* [TASK INPUT]
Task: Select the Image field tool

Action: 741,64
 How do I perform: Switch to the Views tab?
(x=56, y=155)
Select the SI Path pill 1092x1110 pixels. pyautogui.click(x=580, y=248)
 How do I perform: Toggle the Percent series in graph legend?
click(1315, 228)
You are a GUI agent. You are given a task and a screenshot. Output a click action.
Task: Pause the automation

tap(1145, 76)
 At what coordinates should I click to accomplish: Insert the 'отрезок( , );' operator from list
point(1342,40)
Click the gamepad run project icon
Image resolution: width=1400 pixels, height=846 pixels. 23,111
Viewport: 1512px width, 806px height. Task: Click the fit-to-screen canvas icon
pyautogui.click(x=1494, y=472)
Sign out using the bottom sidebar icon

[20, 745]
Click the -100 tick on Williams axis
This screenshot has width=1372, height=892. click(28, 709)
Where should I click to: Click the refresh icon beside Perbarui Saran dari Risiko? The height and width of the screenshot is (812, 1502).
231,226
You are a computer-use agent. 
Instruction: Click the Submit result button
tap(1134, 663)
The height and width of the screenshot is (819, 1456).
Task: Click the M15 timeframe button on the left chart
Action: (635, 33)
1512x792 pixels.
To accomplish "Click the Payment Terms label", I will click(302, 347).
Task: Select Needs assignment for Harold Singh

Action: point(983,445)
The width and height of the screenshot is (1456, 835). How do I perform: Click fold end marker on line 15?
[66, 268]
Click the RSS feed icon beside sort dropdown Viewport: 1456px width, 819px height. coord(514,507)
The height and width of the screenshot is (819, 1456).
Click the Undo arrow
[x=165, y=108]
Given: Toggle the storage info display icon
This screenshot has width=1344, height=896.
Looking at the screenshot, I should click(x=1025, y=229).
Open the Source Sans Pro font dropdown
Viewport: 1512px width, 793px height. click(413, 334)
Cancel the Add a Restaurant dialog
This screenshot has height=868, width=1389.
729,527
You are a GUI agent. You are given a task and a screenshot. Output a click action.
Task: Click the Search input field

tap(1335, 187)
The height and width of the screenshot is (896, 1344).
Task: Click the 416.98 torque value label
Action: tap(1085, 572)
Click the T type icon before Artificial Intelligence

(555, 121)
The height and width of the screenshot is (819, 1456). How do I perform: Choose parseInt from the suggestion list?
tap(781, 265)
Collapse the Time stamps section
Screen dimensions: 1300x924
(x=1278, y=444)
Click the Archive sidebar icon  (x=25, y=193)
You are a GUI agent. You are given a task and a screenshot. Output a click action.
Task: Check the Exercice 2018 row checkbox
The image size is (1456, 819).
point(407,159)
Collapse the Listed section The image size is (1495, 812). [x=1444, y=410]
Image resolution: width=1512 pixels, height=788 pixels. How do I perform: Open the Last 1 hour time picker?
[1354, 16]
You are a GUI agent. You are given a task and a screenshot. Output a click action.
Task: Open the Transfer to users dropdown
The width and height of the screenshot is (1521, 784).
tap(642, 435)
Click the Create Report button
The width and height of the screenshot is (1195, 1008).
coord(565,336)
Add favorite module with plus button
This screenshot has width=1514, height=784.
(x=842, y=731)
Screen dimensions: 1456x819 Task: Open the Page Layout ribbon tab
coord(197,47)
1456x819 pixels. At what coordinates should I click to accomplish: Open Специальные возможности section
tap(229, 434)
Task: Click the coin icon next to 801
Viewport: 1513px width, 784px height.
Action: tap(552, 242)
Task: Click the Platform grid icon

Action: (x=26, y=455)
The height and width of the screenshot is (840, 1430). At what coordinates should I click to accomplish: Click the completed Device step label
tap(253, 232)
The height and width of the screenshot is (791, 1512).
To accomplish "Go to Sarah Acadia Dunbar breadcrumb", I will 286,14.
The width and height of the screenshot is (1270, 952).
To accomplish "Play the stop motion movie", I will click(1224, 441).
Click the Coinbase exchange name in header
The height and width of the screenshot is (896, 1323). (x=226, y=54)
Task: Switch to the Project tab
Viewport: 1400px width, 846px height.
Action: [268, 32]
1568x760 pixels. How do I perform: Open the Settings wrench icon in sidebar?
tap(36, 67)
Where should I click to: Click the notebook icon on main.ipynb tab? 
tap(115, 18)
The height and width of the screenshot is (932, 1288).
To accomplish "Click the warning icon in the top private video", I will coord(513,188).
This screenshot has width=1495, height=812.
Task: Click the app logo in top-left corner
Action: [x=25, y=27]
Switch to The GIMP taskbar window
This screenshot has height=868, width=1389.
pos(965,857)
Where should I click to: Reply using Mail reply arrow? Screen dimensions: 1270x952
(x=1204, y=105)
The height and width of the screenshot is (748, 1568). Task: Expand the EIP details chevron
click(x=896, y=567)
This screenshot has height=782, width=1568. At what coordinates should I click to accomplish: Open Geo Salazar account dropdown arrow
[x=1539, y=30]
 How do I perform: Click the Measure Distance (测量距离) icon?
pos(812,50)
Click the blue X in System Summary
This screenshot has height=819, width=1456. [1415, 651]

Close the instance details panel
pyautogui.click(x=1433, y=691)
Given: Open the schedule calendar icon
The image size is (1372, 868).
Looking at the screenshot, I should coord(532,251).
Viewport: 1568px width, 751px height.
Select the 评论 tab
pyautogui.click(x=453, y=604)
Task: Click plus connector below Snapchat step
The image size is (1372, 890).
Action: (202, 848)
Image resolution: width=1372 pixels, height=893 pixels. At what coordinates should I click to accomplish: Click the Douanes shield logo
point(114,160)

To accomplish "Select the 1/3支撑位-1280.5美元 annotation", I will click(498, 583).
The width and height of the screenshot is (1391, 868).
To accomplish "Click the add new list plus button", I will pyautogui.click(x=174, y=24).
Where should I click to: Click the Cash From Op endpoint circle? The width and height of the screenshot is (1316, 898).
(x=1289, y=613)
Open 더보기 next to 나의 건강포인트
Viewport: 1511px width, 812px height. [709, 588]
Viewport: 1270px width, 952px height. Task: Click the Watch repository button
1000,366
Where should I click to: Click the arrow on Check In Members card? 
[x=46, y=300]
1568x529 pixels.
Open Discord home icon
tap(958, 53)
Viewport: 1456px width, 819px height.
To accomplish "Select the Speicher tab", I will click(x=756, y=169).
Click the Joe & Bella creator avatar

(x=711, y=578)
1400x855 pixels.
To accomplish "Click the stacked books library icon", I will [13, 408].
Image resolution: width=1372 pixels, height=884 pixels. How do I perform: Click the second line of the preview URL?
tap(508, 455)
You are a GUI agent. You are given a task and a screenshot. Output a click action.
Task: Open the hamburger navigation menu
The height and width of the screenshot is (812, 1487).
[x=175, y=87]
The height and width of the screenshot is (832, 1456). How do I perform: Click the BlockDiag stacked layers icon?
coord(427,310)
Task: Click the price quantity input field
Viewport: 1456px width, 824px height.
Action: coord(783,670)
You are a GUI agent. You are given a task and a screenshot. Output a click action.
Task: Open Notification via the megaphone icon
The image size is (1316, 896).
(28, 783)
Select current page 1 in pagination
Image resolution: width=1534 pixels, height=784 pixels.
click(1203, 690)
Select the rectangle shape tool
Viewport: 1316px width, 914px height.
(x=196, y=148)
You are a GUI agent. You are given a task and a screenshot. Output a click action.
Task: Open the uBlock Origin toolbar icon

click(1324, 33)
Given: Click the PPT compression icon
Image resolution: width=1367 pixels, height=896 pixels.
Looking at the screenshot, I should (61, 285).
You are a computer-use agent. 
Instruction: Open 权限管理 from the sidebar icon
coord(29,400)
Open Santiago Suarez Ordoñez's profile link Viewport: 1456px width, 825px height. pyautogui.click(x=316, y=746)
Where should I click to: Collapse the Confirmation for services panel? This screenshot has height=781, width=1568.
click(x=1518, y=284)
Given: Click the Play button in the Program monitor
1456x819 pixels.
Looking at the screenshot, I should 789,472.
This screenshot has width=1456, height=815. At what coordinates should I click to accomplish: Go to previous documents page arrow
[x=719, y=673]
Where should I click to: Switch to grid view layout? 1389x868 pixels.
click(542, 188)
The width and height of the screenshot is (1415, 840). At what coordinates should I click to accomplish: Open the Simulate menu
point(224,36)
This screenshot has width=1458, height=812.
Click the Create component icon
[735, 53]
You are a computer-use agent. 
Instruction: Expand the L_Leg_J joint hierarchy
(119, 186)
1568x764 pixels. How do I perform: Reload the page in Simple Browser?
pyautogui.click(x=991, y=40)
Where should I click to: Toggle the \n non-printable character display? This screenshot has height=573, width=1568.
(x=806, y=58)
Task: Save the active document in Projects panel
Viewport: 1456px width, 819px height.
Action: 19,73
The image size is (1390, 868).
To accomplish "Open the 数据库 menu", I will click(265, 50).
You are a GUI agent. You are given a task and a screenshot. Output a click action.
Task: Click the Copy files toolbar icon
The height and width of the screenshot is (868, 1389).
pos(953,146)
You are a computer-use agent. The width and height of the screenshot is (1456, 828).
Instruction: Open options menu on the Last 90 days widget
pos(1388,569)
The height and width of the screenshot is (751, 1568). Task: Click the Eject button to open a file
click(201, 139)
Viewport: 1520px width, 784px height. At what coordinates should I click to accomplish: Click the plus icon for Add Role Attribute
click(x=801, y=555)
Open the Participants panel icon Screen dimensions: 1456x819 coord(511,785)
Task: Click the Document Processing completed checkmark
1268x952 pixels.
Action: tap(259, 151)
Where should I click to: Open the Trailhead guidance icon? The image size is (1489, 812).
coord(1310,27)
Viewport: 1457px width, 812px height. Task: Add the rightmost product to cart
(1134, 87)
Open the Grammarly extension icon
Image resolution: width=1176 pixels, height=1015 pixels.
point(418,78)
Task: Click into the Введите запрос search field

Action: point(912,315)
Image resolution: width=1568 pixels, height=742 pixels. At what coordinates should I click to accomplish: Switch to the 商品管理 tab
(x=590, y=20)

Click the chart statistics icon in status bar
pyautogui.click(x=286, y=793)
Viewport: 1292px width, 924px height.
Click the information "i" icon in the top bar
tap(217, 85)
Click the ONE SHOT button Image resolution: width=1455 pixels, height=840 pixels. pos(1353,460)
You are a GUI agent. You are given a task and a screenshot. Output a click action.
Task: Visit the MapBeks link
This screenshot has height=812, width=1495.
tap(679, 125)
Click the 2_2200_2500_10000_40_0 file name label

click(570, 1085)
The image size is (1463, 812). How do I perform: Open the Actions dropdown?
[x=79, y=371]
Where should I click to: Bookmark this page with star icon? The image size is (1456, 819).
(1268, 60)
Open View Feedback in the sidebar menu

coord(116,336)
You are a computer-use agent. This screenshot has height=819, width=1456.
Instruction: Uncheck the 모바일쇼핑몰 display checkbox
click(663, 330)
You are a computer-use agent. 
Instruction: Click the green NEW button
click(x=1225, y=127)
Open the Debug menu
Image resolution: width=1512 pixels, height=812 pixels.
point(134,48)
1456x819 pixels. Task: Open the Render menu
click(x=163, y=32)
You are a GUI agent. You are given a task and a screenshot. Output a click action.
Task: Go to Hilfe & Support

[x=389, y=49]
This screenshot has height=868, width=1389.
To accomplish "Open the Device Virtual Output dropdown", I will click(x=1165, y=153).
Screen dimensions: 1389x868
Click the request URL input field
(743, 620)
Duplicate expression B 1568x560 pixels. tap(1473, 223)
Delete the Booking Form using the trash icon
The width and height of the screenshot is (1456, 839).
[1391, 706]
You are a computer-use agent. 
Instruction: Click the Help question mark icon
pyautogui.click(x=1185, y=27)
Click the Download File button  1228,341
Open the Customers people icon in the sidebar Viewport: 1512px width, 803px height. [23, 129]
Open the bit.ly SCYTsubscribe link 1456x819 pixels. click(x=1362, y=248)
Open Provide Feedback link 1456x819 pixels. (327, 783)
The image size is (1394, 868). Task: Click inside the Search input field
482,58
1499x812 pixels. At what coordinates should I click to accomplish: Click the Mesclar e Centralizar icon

* [WORK INSTRUCTION]
Please copy, exactly and with nothing else, the lines above beginning at the line that has "1512x792 pixels." and ending with the line that has "Given: Toggle the storage info display icon".

* [WRITTEN RESPONSE]
1512x792 pixels.
To accomplish "Click the Payment Terms label", I will click(302, 347).
Task: Select Needs assignment for Harold Singh

Action: point(983,445)
The width and height of the screenshot is (1456, 835). How do I perform: Click fold end marker on line 15?
[66, 268]
Click the RSS feed icon beside sort dropdown Viewport: 1456px width, 819px height. coord(514,507)
The height and width of the screenshot is (819, 1456).
Click the Undo arrow
[x=165, y=108]
Given: Toggle the storage info display icon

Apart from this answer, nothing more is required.